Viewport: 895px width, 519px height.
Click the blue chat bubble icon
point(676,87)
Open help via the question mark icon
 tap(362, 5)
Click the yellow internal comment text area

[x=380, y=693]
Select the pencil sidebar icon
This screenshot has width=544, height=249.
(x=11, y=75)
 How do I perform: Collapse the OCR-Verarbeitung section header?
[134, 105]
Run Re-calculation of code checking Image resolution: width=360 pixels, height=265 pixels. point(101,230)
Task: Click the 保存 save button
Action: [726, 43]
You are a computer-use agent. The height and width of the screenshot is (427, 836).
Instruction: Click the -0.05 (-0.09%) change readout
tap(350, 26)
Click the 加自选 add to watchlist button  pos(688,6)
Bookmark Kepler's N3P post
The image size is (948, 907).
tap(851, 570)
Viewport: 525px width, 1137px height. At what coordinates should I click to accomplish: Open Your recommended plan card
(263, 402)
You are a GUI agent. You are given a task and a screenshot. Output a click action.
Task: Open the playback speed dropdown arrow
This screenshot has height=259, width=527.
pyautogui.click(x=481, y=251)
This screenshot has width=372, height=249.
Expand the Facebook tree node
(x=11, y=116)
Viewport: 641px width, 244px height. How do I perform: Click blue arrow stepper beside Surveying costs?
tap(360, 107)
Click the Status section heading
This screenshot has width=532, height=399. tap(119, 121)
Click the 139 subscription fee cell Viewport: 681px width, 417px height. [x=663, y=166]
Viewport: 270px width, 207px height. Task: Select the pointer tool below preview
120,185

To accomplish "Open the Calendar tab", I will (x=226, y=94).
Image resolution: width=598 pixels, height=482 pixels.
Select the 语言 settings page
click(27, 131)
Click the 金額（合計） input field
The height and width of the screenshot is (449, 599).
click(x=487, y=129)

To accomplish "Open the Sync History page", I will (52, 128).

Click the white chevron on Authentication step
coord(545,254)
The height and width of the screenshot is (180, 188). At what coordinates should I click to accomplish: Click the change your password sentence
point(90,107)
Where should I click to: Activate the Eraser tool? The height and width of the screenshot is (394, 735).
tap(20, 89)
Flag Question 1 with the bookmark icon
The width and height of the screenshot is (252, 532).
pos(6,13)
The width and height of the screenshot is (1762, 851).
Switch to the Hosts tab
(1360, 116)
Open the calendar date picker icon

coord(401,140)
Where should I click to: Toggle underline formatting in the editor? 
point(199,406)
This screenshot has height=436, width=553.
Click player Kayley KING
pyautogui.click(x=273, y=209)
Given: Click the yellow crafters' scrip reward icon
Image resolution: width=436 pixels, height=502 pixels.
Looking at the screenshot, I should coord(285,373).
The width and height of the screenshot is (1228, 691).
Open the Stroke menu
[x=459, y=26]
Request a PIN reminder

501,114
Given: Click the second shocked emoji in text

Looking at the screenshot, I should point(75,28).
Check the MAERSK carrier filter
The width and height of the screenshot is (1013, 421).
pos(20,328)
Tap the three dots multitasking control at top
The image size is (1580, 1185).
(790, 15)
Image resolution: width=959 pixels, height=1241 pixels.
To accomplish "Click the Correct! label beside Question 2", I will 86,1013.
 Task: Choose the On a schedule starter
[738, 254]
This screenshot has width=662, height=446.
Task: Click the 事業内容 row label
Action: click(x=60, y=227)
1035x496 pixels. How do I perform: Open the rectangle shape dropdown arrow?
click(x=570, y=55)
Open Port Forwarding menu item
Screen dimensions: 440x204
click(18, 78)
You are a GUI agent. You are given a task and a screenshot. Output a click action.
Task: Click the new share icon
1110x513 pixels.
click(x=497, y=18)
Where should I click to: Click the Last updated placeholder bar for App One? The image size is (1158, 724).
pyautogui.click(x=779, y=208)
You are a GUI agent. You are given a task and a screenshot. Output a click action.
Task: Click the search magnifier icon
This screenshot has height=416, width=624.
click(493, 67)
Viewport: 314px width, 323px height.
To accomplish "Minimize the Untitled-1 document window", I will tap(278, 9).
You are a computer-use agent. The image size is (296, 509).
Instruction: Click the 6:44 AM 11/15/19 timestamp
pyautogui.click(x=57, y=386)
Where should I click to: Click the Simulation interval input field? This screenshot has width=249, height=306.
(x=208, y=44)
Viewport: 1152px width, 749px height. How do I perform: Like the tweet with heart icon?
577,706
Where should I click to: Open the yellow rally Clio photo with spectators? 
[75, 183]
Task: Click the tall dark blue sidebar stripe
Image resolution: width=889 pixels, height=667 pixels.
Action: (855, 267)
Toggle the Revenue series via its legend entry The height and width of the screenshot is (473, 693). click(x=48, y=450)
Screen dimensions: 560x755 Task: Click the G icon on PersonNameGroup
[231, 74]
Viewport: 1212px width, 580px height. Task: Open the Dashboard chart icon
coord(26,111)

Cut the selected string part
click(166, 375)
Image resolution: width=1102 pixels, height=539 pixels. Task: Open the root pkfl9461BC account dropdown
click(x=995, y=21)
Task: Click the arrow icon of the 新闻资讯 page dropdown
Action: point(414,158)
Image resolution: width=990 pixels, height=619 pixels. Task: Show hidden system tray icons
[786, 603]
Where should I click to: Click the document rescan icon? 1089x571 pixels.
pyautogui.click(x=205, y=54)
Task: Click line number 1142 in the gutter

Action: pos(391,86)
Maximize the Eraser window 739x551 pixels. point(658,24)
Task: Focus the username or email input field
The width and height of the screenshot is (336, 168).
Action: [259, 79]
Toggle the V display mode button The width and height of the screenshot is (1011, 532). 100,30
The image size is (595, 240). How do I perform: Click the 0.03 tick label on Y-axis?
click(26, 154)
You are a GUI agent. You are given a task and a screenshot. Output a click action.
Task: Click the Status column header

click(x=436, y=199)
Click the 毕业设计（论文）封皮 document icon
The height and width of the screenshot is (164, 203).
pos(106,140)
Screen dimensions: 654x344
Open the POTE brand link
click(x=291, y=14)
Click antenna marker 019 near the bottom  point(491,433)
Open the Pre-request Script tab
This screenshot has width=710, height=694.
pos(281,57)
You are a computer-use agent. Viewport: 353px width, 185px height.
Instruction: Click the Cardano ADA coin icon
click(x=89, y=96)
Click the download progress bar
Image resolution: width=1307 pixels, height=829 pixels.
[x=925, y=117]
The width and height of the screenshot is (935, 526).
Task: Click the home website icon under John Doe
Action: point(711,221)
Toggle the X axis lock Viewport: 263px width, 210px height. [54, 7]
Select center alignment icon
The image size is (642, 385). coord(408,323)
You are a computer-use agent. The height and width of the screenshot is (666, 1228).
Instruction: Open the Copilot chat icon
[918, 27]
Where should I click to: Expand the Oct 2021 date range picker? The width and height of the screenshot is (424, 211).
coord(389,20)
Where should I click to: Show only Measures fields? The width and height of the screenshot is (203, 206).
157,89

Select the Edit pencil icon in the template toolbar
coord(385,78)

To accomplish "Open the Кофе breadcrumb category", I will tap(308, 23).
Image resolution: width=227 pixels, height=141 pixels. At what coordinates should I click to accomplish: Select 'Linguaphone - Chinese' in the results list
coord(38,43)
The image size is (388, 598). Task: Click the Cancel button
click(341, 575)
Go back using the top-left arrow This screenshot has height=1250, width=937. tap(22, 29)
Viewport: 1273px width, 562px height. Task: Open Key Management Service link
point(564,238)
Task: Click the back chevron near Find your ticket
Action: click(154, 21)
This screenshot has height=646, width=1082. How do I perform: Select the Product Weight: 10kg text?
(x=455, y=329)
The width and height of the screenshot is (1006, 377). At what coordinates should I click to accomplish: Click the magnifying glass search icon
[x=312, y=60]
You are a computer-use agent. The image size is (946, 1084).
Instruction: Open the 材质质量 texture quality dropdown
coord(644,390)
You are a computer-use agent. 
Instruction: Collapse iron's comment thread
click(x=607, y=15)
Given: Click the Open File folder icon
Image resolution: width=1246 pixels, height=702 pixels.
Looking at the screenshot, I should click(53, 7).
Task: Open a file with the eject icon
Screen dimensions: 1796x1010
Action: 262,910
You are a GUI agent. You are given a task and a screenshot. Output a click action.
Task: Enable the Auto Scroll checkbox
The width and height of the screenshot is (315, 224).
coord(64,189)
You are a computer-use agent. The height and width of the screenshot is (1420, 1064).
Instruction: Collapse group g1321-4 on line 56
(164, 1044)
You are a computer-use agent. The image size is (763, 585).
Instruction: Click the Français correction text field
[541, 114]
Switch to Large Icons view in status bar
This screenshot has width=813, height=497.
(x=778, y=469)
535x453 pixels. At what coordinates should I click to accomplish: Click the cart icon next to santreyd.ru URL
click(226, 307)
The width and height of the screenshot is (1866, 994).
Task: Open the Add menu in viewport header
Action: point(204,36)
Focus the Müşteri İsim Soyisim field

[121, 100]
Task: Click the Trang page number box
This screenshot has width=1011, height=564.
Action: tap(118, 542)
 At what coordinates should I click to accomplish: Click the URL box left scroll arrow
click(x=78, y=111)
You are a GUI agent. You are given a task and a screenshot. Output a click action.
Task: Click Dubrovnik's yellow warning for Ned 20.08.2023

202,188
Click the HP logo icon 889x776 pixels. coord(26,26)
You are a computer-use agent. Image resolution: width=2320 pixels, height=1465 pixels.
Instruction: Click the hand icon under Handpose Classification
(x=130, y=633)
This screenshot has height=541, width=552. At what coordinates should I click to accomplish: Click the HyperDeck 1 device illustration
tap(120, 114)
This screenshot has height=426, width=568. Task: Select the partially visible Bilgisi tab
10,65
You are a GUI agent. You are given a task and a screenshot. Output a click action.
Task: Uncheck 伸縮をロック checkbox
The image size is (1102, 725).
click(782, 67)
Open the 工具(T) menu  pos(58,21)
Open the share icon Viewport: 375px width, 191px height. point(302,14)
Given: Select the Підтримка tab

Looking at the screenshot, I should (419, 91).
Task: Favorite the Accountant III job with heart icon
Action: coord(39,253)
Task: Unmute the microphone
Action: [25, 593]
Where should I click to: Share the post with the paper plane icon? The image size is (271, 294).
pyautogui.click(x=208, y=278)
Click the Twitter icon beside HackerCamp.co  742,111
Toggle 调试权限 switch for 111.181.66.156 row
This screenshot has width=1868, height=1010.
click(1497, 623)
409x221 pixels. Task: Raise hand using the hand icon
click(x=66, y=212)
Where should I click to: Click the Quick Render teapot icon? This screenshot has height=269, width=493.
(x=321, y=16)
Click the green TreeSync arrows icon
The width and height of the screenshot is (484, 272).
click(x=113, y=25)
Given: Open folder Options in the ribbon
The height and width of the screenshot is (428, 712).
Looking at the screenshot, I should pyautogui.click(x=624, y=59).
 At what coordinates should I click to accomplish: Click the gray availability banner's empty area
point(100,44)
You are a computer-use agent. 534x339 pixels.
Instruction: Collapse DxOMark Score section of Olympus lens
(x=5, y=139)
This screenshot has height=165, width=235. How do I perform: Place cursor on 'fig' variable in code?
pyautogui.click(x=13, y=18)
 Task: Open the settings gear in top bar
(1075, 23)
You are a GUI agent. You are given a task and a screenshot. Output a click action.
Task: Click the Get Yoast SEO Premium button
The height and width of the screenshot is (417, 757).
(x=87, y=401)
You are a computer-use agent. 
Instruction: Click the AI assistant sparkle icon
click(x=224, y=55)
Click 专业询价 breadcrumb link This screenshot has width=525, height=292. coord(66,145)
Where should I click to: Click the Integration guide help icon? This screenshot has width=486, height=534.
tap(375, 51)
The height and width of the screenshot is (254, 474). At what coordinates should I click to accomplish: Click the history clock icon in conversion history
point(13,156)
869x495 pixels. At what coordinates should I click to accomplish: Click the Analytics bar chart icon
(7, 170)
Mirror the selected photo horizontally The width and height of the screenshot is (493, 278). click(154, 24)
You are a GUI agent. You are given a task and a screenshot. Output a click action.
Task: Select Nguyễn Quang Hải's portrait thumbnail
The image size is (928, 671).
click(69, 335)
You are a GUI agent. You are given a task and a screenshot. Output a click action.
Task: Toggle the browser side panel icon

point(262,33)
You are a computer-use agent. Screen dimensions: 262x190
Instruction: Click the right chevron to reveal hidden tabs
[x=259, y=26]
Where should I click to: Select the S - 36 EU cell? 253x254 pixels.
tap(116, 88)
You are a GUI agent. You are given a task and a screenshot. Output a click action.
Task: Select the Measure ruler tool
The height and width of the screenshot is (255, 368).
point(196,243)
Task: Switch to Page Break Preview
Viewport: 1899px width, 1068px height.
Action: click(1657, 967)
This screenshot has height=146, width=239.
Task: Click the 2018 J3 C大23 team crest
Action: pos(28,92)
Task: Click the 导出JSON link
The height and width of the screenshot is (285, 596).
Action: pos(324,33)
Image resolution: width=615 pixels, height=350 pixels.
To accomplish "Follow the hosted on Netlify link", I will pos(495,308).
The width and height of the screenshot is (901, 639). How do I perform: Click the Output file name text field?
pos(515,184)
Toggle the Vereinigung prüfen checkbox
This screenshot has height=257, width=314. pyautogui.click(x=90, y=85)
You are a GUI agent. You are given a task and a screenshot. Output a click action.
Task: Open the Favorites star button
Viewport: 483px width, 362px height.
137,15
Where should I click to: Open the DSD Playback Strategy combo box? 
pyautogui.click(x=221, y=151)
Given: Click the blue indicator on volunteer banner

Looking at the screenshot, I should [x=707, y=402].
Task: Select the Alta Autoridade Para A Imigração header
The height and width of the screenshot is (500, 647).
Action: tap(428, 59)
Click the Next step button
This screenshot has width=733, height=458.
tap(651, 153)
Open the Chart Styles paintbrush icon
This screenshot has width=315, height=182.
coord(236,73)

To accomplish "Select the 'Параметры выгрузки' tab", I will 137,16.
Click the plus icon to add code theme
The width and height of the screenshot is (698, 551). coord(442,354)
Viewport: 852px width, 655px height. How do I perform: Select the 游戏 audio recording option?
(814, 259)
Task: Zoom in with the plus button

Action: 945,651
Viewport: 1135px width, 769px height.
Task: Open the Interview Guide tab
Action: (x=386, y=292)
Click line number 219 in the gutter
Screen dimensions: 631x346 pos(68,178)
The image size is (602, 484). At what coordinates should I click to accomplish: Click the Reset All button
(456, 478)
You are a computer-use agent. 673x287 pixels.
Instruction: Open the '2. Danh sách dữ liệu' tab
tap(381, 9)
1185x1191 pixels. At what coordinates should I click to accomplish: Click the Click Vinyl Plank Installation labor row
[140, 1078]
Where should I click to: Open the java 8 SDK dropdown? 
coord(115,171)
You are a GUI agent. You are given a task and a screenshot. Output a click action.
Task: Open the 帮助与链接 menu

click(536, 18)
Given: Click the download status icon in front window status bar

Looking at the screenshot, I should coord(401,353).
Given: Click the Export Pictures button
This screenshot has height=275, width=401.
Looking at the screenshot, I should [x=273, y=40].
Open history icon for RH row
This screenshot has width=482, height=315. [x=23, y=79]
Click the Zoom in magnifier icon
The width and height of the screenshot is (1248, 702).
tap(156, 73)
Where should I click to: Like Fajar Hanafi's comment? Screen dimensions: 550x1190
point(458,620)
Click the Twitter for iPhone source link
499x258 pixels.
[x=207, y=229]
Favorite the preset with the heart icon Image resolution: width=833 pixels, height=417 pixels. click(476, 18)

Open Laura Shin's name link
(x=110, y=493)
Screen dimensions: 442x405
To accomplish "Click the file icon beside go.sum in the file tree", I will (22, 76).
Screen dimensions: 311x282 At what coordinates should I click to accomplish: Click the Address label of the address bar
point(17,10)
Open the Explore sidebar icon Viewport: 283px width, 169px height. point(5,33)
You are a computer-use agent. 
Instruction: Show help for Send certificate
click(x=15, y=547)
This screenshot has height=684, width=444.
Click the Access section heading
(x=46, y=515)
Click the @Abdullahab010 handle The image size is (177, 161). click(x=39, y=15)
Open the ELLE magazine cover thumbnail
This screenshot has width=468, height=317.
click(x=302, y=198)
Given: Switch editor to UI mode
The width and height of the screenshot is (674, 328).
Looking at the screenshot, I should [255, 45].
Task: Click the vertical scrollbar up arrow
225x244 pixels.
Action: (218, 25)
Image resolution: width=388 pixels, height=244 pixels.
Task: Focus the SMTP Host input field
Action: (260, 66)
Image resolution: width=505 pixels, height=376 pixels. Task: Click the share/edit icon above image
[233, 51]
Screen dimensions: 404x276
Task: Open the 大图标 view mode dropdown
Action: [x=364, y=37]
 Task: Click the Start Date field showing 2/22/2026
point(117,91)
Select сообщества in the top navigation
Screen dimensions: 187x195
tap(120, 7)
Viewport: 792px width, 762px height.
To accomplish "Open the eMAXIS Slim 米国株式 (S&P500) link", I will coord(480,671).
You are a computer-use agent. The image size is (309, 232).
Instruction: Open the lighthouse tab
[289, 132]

→ Set exercise: Reproduce without any changes the part of the records above that opens with the line containing "Click the green TreeSync arrows icon" and closes with the line containing "tap(116, 88)", including both of those lines.

→ Result of this exercise:
Click the green TreeSync arrows icon
The width and height of the screenshot is (484, 272).
click(x=113, y=25)
Given: Open folder Options in the ribbon
The height and width of the screenshot is (428, 712).
Looking at the screenshot, I should pyautogui.click(x=624, y=59).
 At what coordinates should I click to accomplish: Click the gray availability banner's empty area
point(100,44)
You are a computer-use agent. 534x339 pixels.
Instruction: Collapse DxOMark Score section of Olympus lens
(x=5, y=139)
This screenshot has height=165, width=235. How do I perform: Place cursor on 'fig' variable in code?
pyautogui.click(x=13, y=18)
 Task: Open the settings gear in top bar
(1075, 23)
You are a GUI agent. You are given a task and a screenshot. Output a click action.
Task: Click the Get Yoast SEO Premium button
The height and width of the screenshot is (417, 757).
(x=87, y=401)
You are a computer-use agent. 
Instruction: Click the AI assistant sparkle icon
click(x=224, y=55)
Click 专业询价 breadcrumb link This screenshot has width=525, height=292. coord(66,145)
Where should I click to: Click the Integration guide help icon? This screenshot has width=486, height=534.
tap(375, 51)
The height and width of the screenshot is (254, 474). At what coordinates should I click to accomplish: Click the history clock icon in conversion history
point(13,156)
869x495 pixels. At what coordinates should I click to accomplish: Click the Analytics bar chart icon
(7, 170)
Mirror the selected photo horizontally The width and height of the screenshot is (493, 278). click(154, 24)
You are a GUI agent. You are given a task and a screenshot. Output a click action.
Task: Select Nguyễn Quang Hải's portrait thumbnail
The image size is (928, 671).
click(69, 335)
You are a GUI agent. You are given a task and a screenshot. Output a click action.
Task: Toggle the browser side panel icon

point(262,33)
You are a computer-use agent. Screen dimensions: 262x190
Instruction: Click the right chevron to reveal hidden tabs
[x=259, y=26]
Where should I click to: Select the S - 36 EU cell? 253x254 pixels.
tap(116, 88)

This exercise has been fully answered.